There was a huge alt season in Solana throughout the duration of 2024 and even, I guess, like
first month or two of 2025.
So there was an alt season.
It just didn't happen the way that people expected it.
What do you think about that?
Yeah, it's the barbell we've talked about here a lot.
Obviously there's been institutional and nation state adoption of Bitcoin.
So it makes a lot of sense why Bitcoin made its move.
And then all of the things that people used to have to go to centralized exchanges for in previous cycles for alt season have gone onto Solana DEXs. And
it's basically, as you said, at the speed of the internet has caused alt season to happen on a
token in three hours instead of three months. And so you've had this sort of barbell of the most
degenerate speculation on one side and Bitcoin on the other
and nothing able to catch a bit in between. I totally agree with that. And listen, as we're all
here, we all see projects launching, even the most hyped legitimate projects with real use cases,
people just are not buying them right now. I'm not saying that they won't, but more you know you can look at I think altcoins as aggregate supply right most
people don't differentiate between them individually so when another token comes on you know with more
supply and 10 more launch and 50 more launch and 100 more launch and you've still got all the old
ones that people are interested in it's just really really really hard for anything, I think, to make a significant move. Robert, then Dave.
Yeah, so this year, I think, as you said, there were a lot of good news from institutions,
but price action did not really follow through.
And if you look not necessarily at the price, but at the usage of the blockchain,
it is quite staggering to see empty blocks in case of
Bitcoin and Ethereum as well. So it shows somehow that the people are a little bit over
on the blockchain space or some of the narratives did not work out. For short term, especially,
probably people have moved to the AI side mostly and trying
out all the new creations there.
But I think that the price action will follow only when there is usage actually on the chain.
And then people start seeing the technology for what it is.
Otherwise, it's only just finance and Wall Street. And we
have that on Wall Street, probably better than on any kind of blockchain yet. Yeah, to some degree,
you can look to Solana as proof of that idea. I think Solana did have the hype and people bought
it speculatively. But because the meme coin casino we just described ended up on Solana, people
had to buy Solana and it went up in price.
Whether you agree with the utility of what it was being used for or not, there was a
fundamental reason to buy Solana to participate in something.
So it obviously kind of happened.
It's also just a better user experience.
Anyone that's used Sol, anyone that's played with PumpFun
and used tools like Photon, it's a better experience, period.

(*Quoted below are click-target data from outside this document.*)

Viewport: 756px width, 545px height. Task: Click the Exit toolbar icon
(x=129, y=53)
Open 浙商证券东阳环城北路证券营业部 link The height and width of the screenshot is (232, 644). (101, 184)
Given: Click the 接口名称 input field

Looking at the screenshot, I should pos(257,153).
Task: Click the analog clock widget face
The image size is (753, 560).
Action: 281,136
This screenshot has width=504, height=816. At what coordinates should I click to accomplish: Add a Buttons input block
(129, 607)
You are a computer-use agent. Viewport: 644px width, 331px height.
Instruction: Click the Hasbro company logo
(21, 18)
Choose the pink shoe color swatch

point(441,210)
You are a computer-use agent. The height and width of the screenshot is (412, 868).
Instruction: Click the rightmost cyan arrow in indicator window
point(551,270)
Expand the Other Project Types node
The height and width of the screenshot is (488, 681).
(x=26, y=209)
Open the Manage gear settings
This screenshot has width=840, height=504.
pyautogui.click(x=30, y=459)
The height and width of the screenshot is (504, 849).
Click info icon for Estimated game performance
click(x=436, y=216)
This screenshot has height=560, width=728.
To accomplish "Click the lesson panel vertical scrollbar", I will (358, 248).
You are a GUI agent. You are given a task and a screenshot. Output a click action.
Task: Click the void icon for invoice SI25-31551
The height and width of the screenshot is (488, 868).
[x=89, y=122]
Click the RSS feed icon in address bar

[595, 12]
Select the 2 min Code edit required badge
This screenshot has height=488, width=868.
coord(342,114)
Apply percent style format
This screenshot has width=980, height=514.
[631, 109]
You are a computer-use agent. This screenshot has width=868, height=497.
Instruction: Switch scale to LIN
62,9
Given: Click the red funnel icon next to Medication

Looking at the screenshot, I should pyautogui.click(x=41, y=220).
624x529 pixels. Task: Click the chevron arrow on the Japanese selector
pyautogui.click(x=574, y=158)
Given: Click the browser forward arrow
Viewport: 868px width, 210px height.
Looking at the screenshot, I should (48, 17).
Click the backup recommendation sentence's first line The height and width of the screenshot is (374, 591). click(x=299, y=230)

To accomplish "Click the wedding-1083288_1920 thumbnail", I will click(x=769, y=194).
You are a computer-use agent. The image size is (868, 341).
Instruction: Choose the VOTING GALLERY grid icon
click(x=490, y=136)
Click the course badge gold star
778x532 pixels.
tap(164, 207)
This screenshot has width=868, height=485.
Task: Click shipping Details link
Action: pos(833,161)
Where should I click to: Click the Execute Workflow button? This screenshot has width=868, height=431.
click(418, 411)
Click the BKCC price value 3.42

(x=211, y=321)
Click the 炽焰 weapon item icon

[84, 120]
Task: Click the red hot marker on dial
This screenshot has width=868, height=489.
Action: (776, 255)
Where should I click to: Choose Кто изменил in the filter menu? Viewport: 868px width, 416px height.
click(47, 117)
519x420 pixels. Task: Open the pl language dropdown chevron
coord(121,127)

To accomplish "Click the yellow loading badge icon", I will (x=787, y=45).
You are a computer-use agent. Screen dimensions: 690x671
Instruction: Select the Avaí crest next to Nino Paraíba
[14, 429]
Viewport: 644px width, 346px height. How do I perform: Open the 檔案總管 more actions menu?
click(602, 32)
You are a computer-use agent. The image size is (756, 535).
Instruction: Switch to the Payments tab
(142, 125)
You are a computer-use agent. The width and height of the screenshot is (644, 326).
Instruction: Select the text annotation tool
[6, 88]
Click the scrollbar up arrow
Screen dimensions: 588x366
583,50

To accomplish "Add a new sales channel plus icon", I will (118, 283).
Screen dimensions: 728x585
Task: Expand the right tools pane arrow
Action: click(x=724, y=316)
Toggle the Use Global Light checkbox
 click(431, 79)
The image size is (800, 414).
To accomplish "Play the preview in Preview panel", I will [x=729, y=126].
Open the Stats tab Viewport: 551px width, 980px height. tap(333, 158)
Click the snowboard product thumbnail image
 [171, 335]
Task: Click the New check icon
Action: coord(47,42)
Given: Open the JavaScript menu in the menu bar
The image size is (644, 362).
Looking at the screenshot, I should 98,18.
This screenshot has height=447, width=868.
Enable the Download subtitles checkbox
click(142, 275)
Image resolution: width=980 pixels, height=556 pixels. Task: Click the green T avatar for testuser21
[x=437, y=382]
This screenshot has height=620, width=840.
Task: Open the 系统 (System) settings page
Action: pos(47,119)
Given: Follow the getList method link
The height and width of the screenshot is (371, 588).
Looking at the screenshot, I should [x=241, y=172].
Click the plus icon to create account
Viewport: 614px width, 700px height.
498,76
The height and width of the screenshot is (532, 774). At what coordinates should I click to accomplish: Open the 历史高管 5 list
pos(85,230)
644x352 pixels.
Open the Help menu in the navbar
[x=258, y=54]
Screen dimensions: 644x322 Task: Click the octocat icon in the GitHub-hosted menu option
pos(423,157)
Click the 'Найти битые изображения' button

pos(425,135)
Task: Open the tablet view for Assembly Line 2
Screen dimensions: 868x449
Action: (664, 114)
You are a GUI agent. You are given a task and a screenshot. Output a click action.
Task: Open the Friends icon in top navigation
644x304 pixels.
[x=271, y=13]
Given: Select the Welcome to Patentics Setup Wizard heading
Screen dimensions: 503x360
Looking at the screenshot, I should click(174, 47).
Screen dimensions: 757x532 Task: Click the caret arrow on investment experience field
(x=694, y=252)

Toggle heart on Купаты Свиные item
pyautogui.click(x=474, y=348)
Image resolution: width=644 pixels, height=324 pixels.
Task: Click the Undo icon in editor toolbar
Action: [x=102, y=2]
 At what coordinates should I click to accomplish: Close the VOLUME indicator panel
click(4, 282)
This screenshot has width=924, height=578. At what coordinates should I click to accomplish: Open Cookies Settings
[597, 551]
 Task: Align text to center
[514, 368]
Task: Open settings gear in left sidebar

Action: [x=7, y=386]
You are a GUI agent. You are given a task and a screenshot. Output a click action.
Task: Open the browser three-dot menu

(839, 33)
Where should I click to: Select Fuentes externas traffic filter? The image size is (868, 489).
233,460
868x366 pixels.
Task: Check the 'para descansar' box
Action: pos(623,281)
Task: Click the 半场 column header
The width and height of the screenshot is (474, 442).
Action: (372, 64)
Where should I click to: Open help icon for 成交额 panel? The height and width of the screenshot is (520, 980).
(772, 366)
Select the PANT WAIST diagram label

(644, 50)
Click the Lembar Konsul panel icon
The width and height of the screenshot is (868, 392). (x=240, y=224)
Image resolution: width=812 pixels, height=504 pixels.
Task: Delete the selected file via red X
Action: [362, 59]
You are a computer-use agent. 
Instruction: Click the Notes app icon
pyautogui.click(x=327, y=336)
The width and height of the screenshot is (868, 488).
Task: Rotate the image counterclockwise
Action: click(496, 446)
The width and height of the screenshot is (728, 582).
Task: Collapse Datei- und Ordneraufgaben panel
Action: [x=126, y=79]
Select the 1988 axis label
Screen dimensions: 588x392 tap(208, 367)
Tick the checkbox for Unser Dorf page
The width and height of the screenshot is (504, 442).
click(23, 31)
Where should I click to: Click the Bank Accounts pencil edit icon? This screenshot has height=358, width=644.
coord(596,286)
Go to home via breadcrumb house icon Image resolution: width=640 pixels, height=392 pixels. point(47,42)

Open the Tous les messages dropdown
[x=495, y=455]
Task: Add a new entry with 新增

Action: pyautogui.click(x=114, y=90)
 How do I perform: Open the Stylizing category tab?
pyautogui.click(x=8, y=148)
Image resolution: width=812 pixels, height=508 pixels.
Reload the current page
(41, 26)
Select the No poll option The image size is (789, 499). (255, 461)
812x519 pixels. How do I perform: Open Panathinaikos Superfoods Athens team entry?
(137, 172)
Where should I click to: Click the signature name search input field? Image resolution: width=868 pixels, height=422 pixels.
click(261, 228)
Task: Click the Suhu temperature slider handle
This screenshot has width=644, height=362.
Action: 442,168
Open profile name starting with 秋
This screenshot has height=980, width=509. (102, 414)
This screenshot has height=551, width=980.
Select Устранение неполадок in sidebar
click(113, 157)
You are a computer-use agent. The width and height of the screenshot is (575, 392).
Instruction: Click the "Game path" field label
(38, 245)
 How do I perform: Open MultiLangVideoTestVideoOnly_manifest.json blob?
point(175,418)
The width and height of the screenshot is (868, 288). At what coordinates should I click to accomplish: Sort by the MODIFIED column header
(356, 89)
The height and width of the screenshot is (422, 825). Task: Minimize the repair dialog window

It's faster, it's cheaper, it feels smoother.
I was a Solana hater for the longest time.
But after really getting into it for the last six to eight
months, I don't understand how the EVM is gonna come back from this they will find a way but even layer twos
I mean souls is a better experience than layer twos and this is hard for me to say because I own a lot of eath
Yeah, it's it's it's sad. I
wish you know, I mean not wish but like I just I think that people need to start actually
Exploring why soul did so well and it's not just because of memes. There's multi-faceted. Yeah, I agree with you
I think it's two parts of the same argument
I'm saying it went up obviously because people were interested in memes, but people were interested in memes on Solana because it was a better
Experience and cheaper and faster. Yeah. Yeah, sure. I mean, I totally agree with you.
I also think that memes, the reason memes are so popular this time is because people
are tired of utility projects, LARPing.
They don't really do anything.
They don't need a token.
And they end up just like slow, soft-rugging over the course of a cycle rather than rucking
over the course of a day or a week.
So it's just faster.
It's speeded everything up.
Absolutely true, Dave.
Yeah, I know I'm a broken record on this topic,
but the changes that you call tailwinds
and they are massive tailwinds
are going to create a different environment inside of crypto.
And what I mean by that is in a world where people invest in meme coins that literally have no way by design
to reward the holders with anything other than potentially the ability to sell it to somebody else later.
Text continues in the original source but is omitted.